Readability and linkability
In July last year I noted that the terminology around Linked Data was not necessarily as clear as we might wish it to be. Via Twitter yesterday, I was reminded that my colleague, Mike Ellis, has a very nice presentation, Don't think websites, think data, in which he introduces the term MRD - Machine Readable Data.
It's worth a quick look if you have time:
We also used the 'machine-readable' phrase in the original DNER Technical Architecture, the work that went on to underpin the JISC Information Environment, though I think we went on to use both 'machine-understandable' and 'machine-processable' in later work (both even more of a mouthful), usually with reference to what we loosely called 'metadata'. We also used 'm2m - machine to machine' a lot, a phrase introduced by Lorcan Dempsey I think. Remember that this was back in 2001, well before the time when the idea of offering an open API had become as widespread as it is today.
All these terms suffer, it seems to me, from emphasising the 'readability' and 'processability' of data over its 'linkedness'. Linkedness is what makes the Web what it is. With hindsight, the major thing that our work on the JISC Information Environment got wrong was to play down the importance of the Web, in favour of a set of digital library standards that focused on sharing 'machine-readable' content for re-use by other bits of software.
Looking at things from the perspective of today, the terms 'Linked Data' and 'Web of Data' both play up the value in content being inter-linked as well as it being what we might call machine-readable.
For example, if we think about open access scholarly communication, the JISC Information Environment (in line with digital libraries more generally) promotes the sharing of content largely through the harvesting of simple DC metadata records, each of which typically contains a link to a PDF copy of the research paper, which, in turn, carries only human-readable citations to other papers. The DC part of this is certainly MRD... but, overall, the result isn't very inter-linked or Web-like. How much better would it have been to focus some effort on getting more Web links between papers embedded into the papers themselves - using what we would now loosely call a 'micro format'? One of the reasons I like some of the initiatives around the DOI (though I don't like the DOI much as a technology), CrossRef springs to mind, is that they potentially enable a world where we have the chance of real, solid, persistent Web links between scholarly papers.

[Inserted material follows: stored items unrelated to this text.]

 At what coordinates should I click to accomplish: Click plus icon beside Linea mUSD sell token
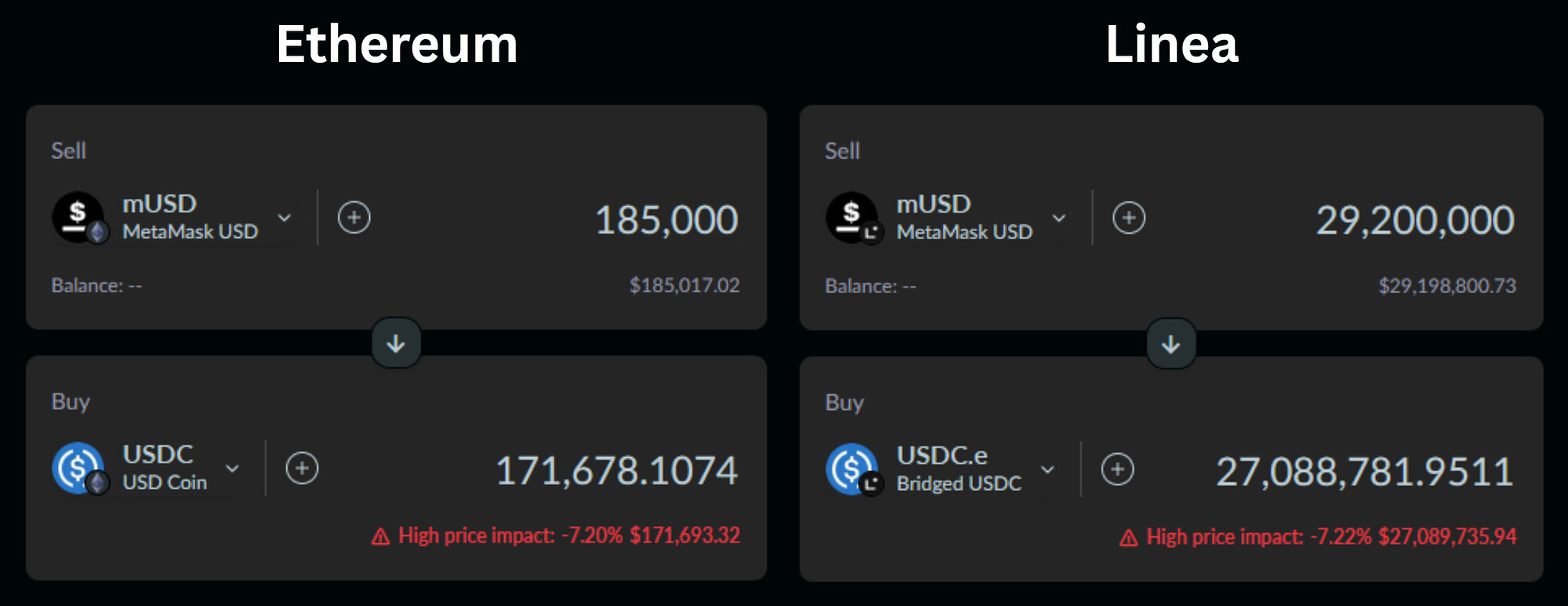(x=1129, y=217)
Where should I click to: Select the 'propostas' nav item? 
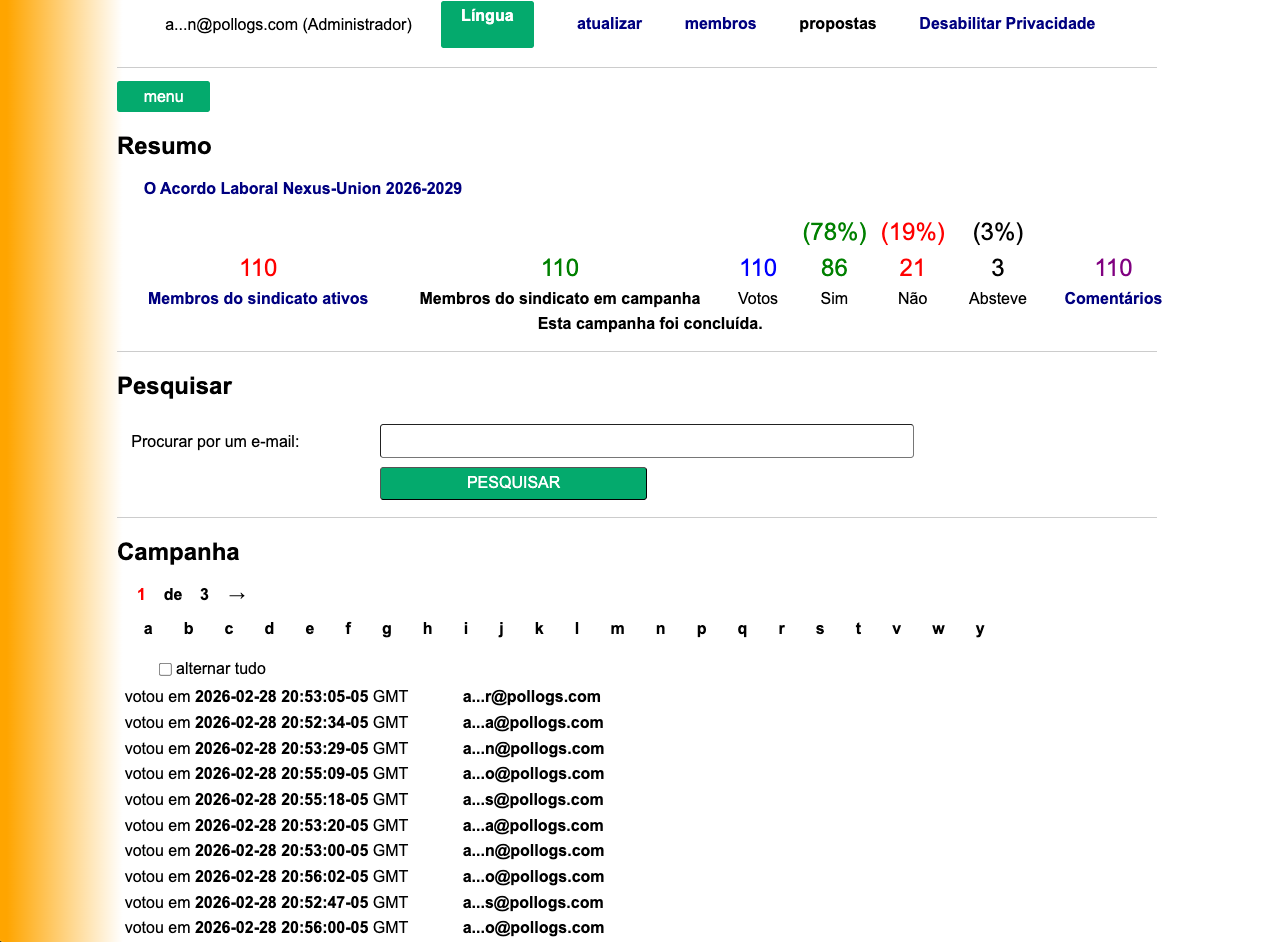[837, 24]
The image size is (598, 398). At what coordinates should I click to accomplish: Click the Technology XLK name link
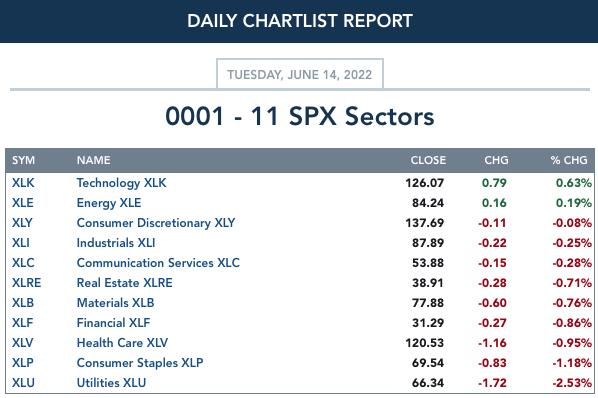pos(121,183)
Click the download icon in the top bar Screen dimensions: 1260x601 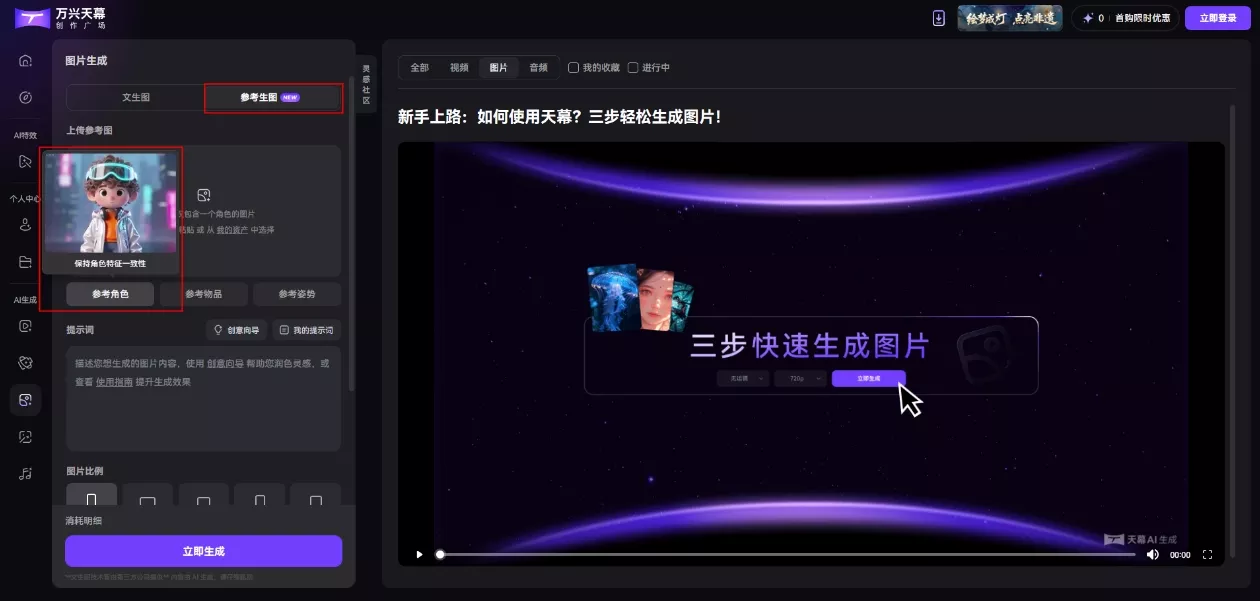pyautogui.click(x=938, y=18)
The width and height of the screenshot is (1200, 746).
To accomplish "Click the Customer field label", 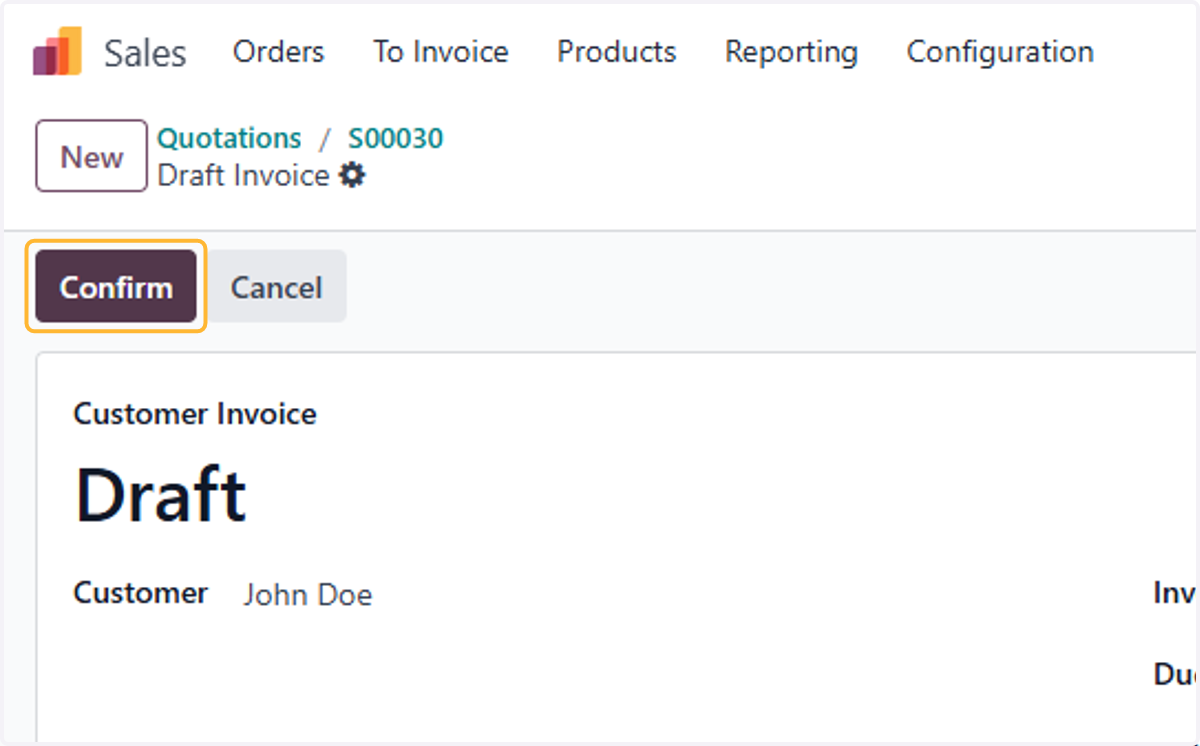I will [141, 593].
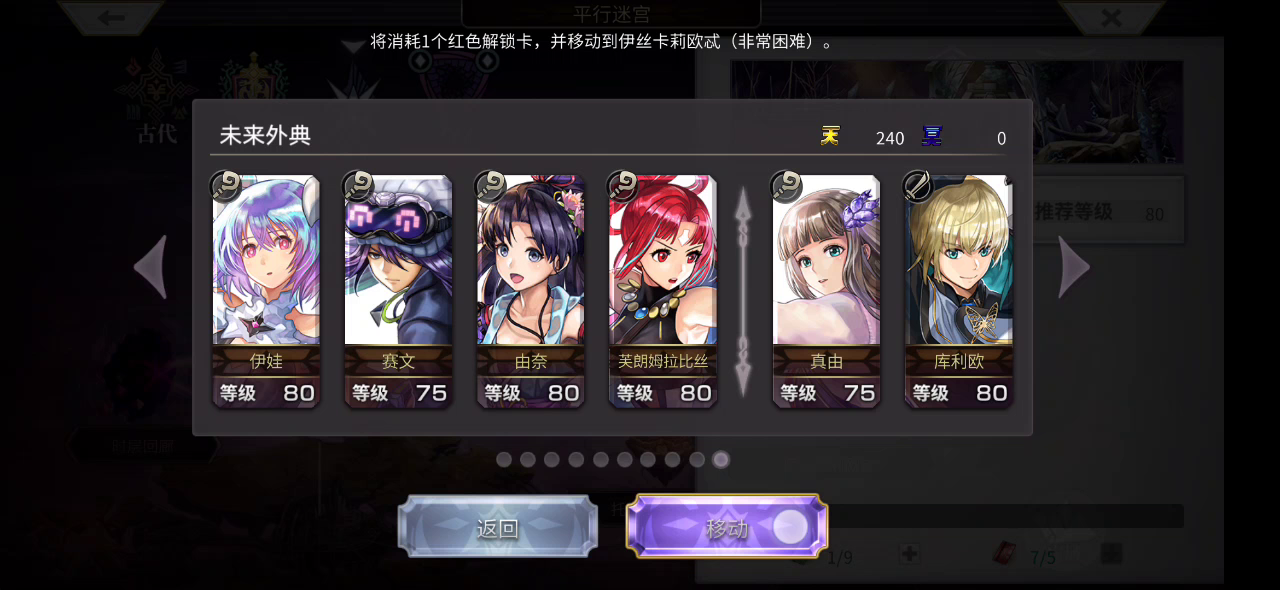Click the 移动 move button
Screen dimensions: 1280x590
tap(727, 527)
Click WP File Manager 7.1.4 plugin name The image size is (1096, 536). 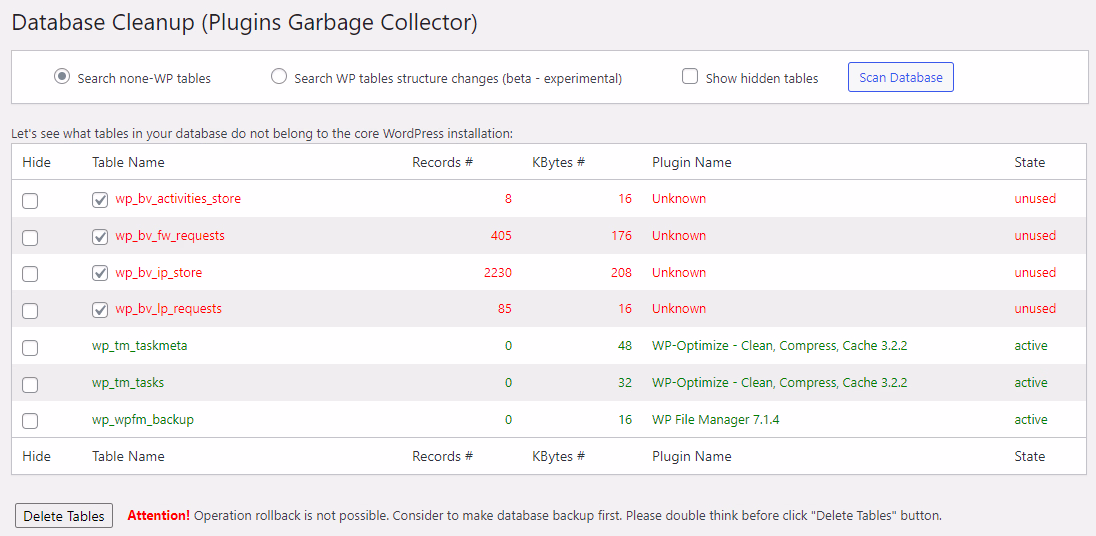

RDF, of course, offers the possibility of machine-readability, machine-processable semantics, and links to other content - which is why it is so important and powerful and why initiatives like data.gov.uk need to go beyond the CSV and XML files of this world (which some people argue are good enough) and get stuff converted into RDF form.
As an aside, DCMI have done some interesting work on Interoperability Levels for Dublin Core Metadata. While this work is somewhat specific to DC metadata I think it has some ideas that could be usefully translated into the more general language of the Semantic Web and Linked Data (and probably to the notions of the Web of Data and MRD).
Mike, I think, would probably argue that this is all the musing of a 'purist' and that purists should be ignored - and he might well be right. I certainly agree with the main thrust of the presentation that we need to 'set our data free', that any form of MRD is better than no MRD at all, and that any API is better than no API. But we also need to remember that it is fundamentally the hyperlink that has made the Web what it is and that those forms of MRD that will be of most value to us will be those, like RDF, that strongly promote the linkability of content, not just to other content but to concepts and people and places and everything else.
The labels 'Linked Data' and 'Web of Data' are both helpful in reminding us of that.